累風庵閑日録

本と日常の徒然

『風間光枝探偵日記』 論創社

●『風間光枝探偵日記』 木々高太郎海野十三大下宇陀児 論創社 読了。

 表題シリーズは三人の作家の持ち回りで書かれているから、作風が統一されておらずとっ散らかっている。分量はどれも二十ページほどで、展開があっけなく結末はそっけなく、まるで梗概を読んでいるようだ。あまりのことにこの一冊を通読する気にならず、シリーズ全九編を読んだ段階で中断した。そんななか、木々高太郎の「離魂の妻」と「金冠文字」とは、謎の設定がちょっと面白い。海野十三「什器破壊業事件」は、とぼけたユーモアが読み所。

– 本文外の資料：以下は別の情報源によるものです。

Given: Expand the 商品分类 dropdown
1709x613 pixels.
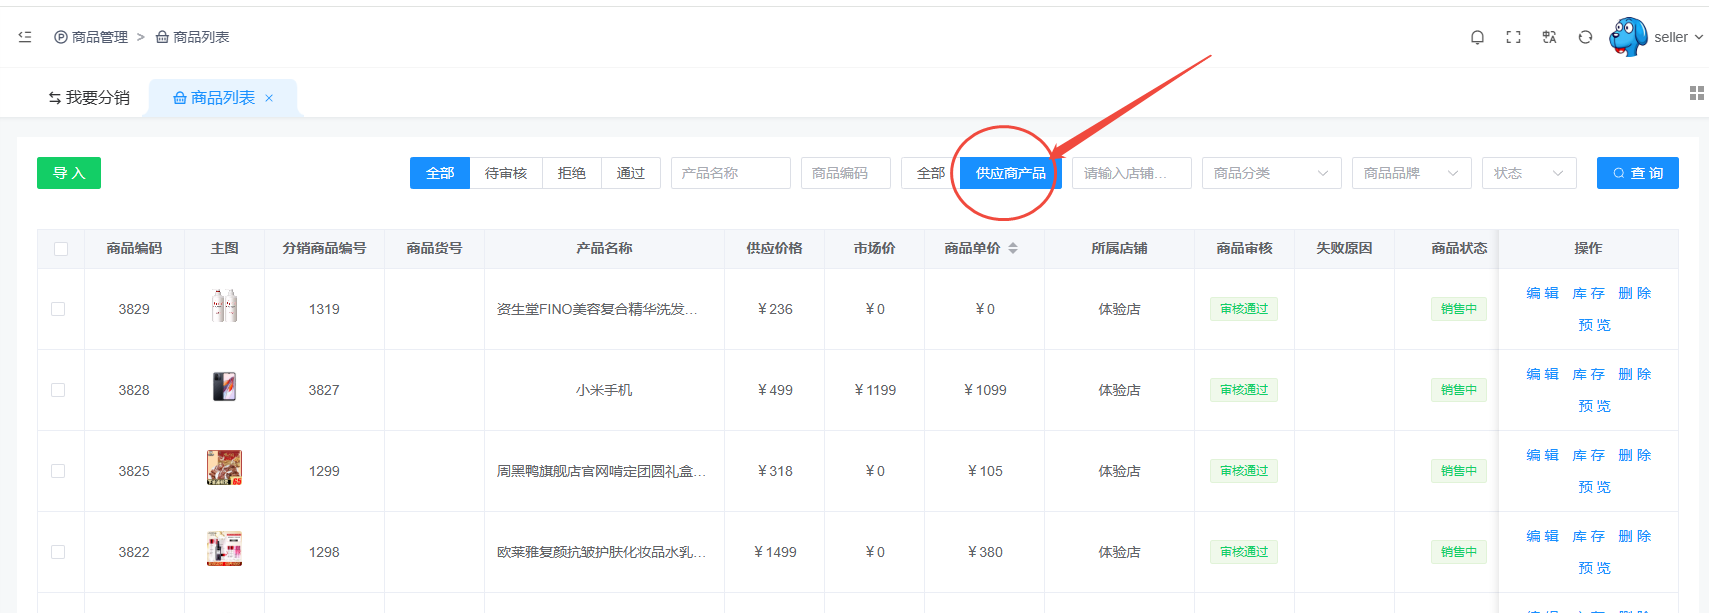Looking at the screenshot, I should click(x=1271, y=173).
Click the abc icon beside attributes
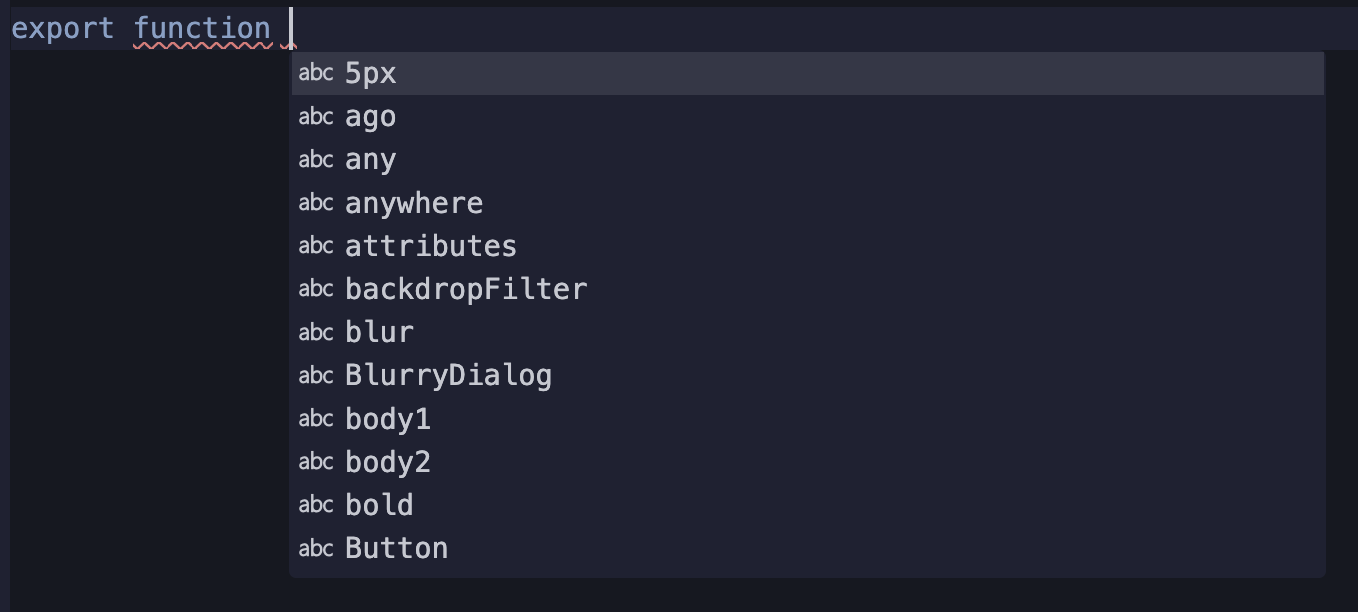Screen dimensions: 1358x612 pyautogui.click(x=315, y=246)
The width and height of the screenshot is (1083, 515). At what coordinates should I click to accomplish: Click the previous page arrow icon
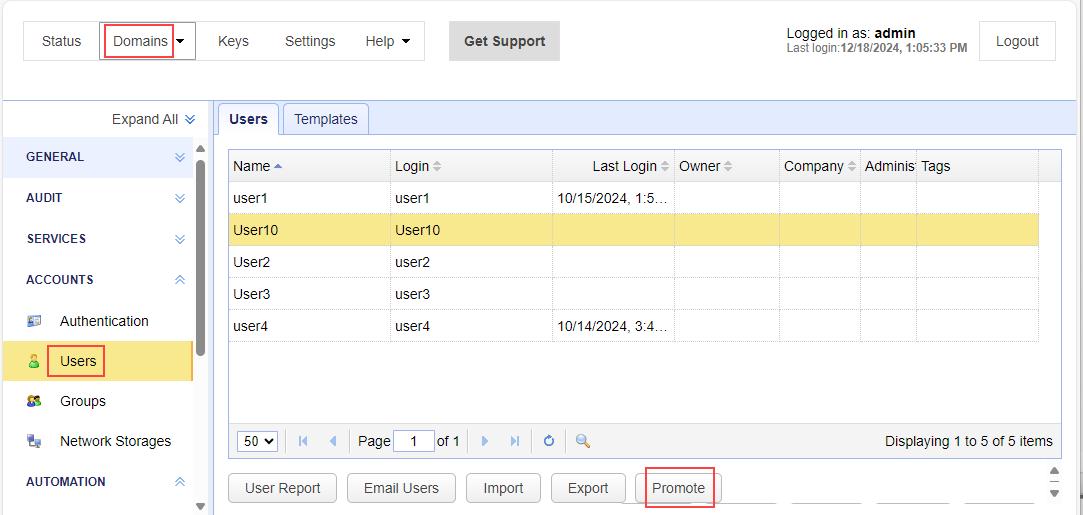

海野十三が担当した三編は、実は帆村荘六ものでもある。

 さて、一週間ほどインターバルを置いて後半を読む。
海野十三が単独で手掛けた、科学捕物帳と銘打たれた風間三千子シリーズは、馬鹿馬鹿しくてとぼけた味わいがあってなかなか面白く読めた。ただし、時局臭濃厚な最終第四話を除く。この四編は帆村壮六ものでもある。

 これも海野十三作の、戦後に書かれた蜂矢風子探偵簿のシリーズは、そのうちの二編があまりに他愛ない。最終第三話は、どうもこれは評価不能。この三編は、ただ読んだだけであった。